Une clarté si douce brillait dans ses yeux, il y avait sur son visage une expression si touchante de tendresse et de bonté, que le père Noël se sentit soulagé. — Elle le transformera peut-être, dit-il.

Madeleine voulut être la première à annoncer cette bonne nouvelle à Urbain. Elle s’attendait à une explosion de joie, à cet élan, à cette ivresse qu’elle éprouvait elle-même. — La mère Béru n’est pas sotte, dit-il, mon éditeur de Paris vient de m’écrire pour me demander un second recueil de mélodies; le premier a été enlevé: c’est ma fortune qui commence.

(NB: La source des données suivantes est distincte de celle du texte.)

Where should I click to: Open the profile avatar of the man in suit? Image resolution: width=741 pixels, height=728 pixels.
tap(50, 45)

Le mariage d’Urbain et de Madeleine eut lieu un mois après. Il y eut beaucoup de monde à Saint-Louis le jour de la bénédiction nuptiale. Madeleine, émue, pâle et repliée en elle-même, marchait les yeux baissés. Urbain regardait de tous côtés pour voir si les grands fonctionnaires et les personnes riches qu’il connaissait étaient là. La curiosité les y avait attirés presque tous. Il poussa Madeleine du coude pour lui montrer le préfet. Le cœur de Madeleine était tout à la prière : elle ne vit que Dieu et son mari.

Un grand nombre de personnes s’étaient réunies dans la sacristie pour signer l’acte de mariage sur les registres de la paroisse. Parmi elles se trouvait le journaliste parisien auquel le receveur général avait présenté Urbain. — Monsieur, dit-il en saluant le nouveau marié, voici mon souvenir. Le bien que cet article dit de vos dernières productions n’est pas la moitié de ce que j’en pense.

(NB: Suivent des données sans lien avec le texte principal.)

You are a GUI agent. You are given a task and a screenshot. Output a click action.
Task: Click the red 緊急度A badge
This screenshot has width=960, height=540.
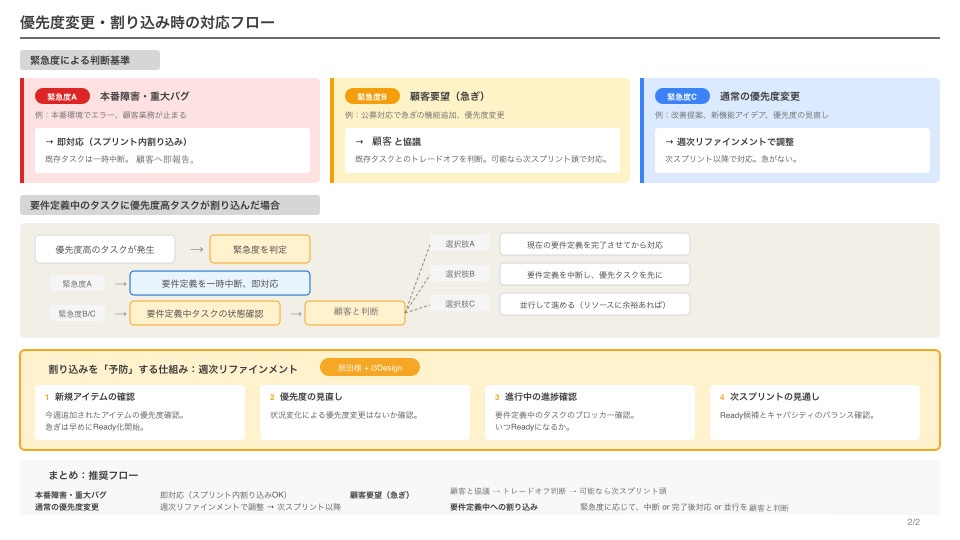pos(62,96)
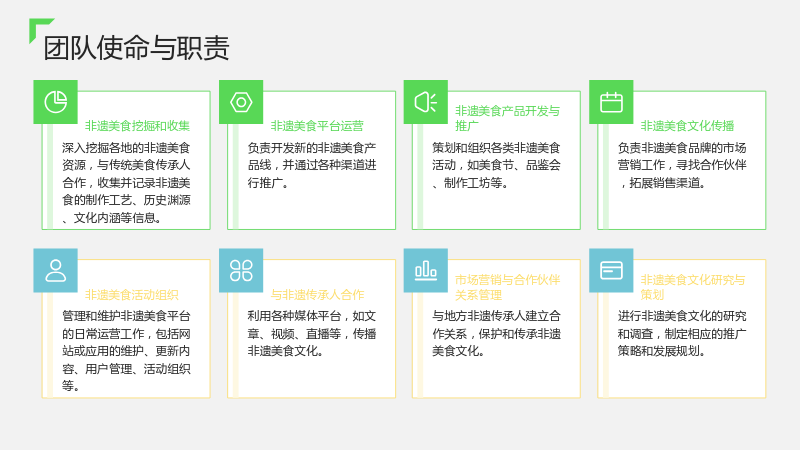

Urbain prit le journal que lui tendait son ami de fraîche date; l’article était signé Paul Vilon. — Ne me remerciez pas, poursuivit celui-ci; vous m’avez rendu si heureux pendant une heure que je reste votre obligé.

Un jeune substitut tout nouvellement arrivé de Paris poussa le coude de Paul Vilon. — Est-ce bien sérieux ce que vous dites là? murmura-t-il à son oreille.

— Vous ne connaissez pas les musiciens, répondit Paul. Si on cesse de les abreuver d’éloges un instant, ils crient qu’ils ont soif. Pourquoi dirais-je la vérité à qui ne veut pas l’entendre? Je ne la dois qu’à ceux qui m’honorent d’une confiance sincère et que j’aime.

Tandis que Paul Vilon s’éloignait, Urbain lisait avec des éblouissemens l’article où ses mélodies étaient portées aux nues.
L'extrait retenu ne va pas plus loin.